• _Page_

☆ ☆ ☆ ☆ ☆

Basically, they make their home a Shrine To Self. This varies in intensity and size, some might reserve a single (and perhaps even tastefully simple) room as a "Trophy Room", while others may make hallways, wings, or even museums to themselves. Villains don't just put it in their home, but like to plaster their equipment, vehicles and Mooks in Malevolent Mugshots.

A variant is the "shrine to a former glory", made by someone who realizes they're no longer famous and doesn't like their new situation. The White Dwarf Starlet will often fill her mansion this way. For extra tragedy, the mansion/museum will be in an advanced state of decay.

Characters encountering the shrine (or more likely, being led to it by the owner) will usually be stunned speechless, a fact their host will take to be awe rather than disbelief at their tackiness (though the onlooker might feel both to varying degrees). This serves not just as a way to characterize someone as self centered, but also as potentially having been (or still being) important, and may in fact endear them to audience/character if they play their narcissism in an affable rather than grating manner.

In the United States military and political realm an office wall with awards and pictures of the individual with famous or higher-ranking persons is known as an "I Love Me" wall. The etiquette is generally that your "I Love Me" Wall should be in a reasonably private location (like your house), not shoved into the face of all passers-by (unless you're on the Internet). In the extras on the Top Gun DVD, one of the military advisors opines that Viper's "I Love Me" wall in his house is unrealistic, because he has a wife and kids, which (in his opinion) tends to rapidly reduce the "I Love Me" Wall to an "I Love Me" corner, and finally to an "I Love Me" shoebox in the attic...

Compare Stalker Shrine, House of Broken Mirrors and Kitsch Collection. Often a Sub-Trope of Room Full of Crazy. Egopolis is basically a city or country-sized Shrine to Self.

The superhero/villain version of this is Superhero Trophy Shelf.

Examples of Shrine to Self include:


Comics[]

  • A mainstay in Archie Comics, particularly Reggie Mantle, as another example of his ego.

Film[]

  • One patrician widow in Midnight in the Garden of Good and Evil had, in the words of another character, made her boudoir a shrine to herself.
  • The Incredibles. The walls of Bob Parr's home office are plastered with news articles and other memorabilia of his superhero alter ego. However, the emotion driving this wall isn't so much vanity as an aching nostalgia.

☆ ☆ ☆ ☆ ☆

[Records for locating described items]

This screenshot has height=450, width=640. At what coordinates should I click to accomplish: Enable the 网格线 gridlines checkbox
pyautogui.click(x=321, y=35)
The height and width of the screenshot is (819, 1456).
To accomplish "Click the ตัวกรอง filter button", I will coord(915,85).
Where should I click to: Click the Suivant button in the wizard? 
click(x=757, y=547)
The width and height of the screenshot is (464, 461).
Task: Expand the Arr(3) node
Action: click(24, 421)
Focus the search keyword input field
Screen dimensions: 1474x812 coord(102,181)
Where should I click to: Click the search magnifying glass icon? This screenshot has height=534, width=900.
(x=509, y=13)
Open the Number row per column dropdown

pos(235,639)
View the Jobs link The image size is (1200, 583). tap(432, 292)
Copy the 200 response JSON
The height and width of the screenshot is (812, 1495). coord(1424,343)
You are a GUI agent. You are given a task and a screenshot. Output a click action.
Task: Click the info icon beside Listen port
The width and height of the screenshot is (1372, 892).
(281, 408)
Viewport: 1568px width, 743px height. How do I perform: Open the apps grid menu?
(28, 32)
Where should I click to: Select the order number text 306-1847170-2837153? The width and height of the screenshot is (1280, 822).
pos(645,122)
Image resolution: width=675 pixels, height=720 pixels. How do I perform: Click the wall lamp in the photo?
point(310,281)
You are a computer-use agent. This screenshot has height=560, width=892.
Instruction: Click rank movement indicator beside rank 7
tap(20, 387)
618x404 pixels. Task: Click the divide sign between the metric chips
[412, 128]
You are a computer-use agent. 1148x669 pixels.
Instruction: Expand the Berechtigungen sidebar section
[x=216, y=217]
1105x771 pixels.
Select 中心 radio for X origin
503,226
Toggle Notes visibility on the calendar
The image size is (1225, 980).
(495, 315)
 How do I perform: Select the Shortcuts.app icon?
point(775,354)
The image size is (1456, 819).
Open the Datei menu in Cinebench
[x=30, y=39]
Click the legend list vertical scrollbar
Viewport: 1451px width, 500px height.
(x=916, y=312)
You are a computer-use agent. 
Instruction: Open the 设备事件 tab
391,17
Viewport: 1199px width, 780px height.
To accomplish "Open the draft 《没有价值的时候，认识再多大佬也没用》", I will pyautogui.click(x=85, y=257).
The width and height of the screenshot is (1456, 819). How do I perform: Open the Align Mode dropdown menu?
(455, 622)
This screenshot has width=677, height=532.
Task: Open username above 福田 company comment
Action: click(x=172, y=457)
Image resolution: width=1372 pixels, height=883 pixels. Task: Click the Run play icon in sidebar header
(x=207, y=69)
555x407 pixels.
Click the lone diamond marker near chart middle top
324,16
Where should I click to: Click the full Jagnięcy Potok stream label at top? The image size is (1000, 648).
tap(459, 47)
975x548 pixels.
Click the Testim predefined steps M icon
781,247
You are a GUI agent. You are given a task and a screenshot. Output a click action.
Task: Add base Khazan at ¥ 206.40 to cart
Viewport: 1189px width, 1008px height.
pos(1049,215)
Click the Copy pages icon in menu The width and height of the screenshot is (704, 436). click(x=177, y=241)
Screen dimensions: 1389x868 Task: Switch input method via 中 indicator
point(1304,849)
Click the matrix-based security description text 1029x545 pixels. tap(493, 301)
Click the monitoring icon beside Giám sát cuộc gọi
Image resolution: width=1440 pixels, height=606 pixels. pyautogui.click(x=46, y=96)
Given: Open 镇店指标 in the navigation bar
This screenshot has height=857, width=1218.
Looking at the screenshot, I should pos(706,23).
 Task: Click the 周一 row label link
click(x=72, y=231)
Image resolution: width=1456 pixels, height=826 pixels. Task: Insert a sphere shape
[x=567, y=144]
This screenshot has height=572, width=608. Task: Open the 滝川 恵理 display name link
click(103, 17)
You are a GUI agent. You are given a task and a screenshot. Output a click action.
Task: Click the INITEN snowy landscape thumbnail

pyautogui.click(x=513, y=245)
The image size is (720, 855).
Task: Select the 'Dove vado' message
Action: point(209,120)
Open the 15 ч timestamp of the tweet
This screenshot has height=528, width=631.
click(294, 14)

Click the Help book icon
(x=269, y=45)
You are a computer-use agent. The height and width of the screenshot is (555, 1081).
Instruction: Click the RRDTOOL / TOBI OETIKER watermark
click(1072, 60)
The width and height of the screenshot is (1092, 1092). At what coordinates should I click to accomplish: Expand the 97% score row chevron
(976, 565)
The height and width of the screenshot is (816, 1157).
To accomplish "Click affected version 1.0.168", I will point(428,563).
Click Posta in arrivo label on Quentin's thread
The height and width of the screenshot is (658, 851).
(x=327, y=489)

☆ ☆ ☆ ☆ ☆

• _Objective_
Answer these questions about the Shrine to Self text:
1. In the United States military and political realm, what is an office wall with awards and pictures of the individual with famous or higher-ranking persons called?
2. What term does the text give for a city or country-sized Shrine to Self?
3. What does the text say drives the wall in Bob Parr's home office, rather than vanity?

• _The response_
1. An "I Love Me" wall.
2. Egopolis.
3. An aching nostalgia.